Jean-Jacques Rousseau reports on St. Peter island, in the middle of the Bielersee (Lake Bienne) in Switzerland. It's half a league in. Rousseau thought he could be a bit more separated from mankind here. He "bade adieu to the world" and set out to catalog all plants of the island. A day spent away from the island seemed to him "a loss of so much happiness". He did not want to leave. Thinking about having to leave, of being deprived of the island.
Is the size of an island of importance to its survival, and more importantly, to the people who strand upon it?
Cross-link with another book I'm reading on book-making. The author states he often reads a book three times. Once he glances over it to get a feel for the paper, the build-up, the sequences. Then he goes in deeper and if it's a good book, he'll read it a couple more times. I can say more honestly now that I had already made up my mind about this little IC-98 book... I kept saying "this is what I want to make, but better" and "why would you publish a collection of other authors' content without inserting your own opinion?". And now that I'm actually studying the book more closely, and the texts in it, I know again why I was so captivated by it from the very beginning. This type of collection, which it is, does allow the reader to form their own connections between content, and relate it to their own practice (in my case).

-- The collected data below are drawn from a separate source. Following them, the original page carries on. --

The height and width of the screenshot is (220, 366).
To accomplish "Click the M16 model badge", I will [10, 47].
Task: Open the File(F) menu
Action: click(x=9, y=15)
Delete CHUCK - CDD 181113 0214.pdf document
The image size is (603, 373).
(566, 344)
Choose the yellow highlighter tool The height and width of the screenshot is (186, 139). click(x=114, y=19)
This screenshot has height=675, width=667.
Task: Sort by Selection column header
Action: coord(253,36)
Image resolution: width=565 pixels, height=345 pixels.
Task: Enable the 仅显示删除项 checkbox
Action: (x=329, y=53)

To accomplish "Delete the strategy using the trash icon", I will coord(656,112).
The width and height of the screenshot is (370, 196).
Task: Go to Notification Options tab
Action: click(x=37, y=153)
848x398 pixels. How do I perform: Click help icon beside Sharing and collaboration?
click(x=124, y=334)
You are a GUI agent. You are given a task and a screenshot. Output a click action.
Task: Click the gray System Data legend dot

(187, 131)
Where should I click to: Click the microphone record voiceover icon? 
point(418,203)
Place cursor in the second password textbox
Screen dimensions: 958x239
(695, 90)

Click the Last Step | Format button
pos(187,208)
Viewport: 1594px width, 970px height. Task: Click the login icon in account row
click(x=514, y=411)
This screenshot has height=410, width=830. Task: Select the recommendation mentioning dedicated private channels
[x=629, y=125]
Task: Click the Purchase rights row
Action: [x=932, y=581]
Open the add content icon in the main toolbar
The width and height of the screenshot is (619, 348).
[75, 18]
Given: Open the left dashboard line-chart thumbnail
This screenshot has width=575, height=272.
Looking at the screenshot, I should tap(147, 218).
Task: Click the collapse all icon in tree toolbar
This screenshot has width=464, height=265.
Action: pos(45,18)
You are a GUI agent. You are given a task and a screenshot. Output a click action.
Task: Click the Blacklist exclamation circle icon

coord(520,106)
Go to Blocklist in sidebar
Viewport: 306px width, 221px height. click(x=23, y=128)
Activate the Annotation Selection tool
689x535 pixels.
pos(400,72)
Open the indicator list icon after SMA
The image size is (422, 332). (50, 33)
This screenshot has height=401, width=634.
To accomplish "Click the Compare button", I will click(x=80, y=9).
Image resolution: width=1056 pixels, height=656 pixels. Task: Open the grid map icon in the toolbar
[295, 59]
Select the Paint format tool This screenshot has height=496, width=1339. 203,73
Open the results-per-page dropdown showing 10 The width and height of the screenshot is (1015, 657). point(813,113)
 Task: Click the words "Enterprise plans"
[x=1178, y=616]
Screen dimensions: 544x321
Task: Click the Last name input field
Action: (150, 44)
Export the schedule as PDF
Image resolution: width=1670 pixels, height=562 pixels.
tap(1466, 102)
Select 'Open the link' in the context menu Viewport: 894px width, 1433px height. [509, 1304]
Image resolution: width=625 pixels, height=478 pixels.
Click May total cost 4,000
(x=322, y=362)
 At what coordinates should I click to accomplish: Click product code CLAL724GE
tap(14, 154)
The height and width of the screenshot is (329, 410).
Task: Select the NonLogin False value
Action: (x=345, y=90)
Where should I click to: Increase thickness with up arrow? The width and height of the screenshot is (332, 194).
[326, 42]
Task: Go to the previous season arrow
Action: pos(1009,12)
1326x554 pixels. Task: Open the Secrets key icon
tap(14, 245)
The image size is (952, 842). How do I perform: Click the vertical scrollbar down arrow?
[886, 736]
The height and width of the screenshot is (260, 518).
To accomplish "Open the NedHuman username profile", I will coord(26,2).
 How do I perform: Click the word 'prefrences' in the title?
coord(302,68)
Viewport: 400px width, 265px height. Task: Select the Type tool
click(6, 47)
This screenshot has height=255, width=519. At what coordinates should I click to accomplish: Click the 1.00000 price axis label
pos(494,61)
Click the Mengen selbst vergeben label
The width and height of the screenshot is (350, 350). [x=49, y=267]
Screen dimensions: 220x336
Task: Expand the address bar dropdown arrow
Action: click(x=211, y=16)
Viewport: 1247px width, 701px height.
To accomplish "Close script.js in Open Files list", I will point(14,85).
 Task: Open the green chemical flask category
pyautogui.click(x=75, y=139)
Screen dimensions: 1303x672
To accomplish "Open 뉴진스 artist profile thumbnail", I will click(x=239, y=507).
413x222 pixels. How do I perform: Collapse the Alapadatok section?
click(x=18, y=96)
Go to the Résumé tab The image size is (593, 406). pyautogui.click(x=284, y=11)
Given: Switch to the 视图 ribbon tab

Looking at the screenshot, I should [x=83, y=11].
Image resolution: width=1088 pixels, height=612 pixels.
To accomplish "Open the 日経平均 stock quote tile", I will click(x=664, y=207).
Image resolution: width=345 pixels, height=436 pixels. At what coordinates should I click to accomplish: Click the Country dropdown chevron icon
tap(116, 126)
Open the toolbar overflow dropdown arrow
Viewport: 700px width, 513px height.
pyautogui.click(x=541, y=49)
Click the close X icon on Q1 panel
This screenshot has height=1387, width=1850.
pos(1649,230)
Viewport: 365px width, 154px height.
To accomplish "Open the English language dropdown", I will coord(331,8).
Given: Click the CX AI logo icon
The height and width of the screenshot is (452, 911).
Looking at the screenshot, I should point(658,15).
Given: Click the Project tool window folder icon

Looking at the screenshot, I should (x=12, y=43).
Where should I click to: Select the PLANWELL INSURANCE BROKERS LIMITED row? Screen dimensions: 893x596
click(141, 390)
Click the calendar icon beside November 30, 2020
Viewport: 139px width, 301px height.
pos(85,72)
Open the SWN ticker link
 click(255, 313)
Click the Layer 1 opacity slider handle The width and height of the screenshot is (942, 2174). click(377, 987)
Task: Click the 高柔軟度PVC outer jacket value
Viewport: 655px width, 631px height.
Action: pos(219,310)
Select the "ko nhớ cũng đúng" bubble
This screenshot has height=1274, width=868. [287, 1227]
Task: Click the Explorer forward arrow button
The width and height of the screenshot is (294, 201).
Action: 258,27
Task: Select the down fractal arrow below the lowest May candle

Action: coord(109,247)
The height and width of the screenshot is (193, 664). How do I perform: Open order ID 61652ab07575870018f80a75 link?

Rousseau on Robinson Crusoe -> posing the story can be used as play material for kids. "... make a reality of that desert island which formerly served as an illustration." and later on: "This novel... begins with Robinson's shipwreck on his island, and ends with the coming of the ship which bears him from it..."
finally - the models
p48-62
This section is comprised of drawings/sketches that seem to be based on texts by Borges' library, DNA structures (because part of DNA is part of guano), basic needs in life, basic build-up of territory, claiming territory.
Borges: the library would contain everything published & unpublished, it would contain "the complete catalog of the Library, the proof of the inaccuracy of that catalog." He sees his library as a horror, as it exists in the mind, and "One of the habits of the mind is the invention of horrible imaginings."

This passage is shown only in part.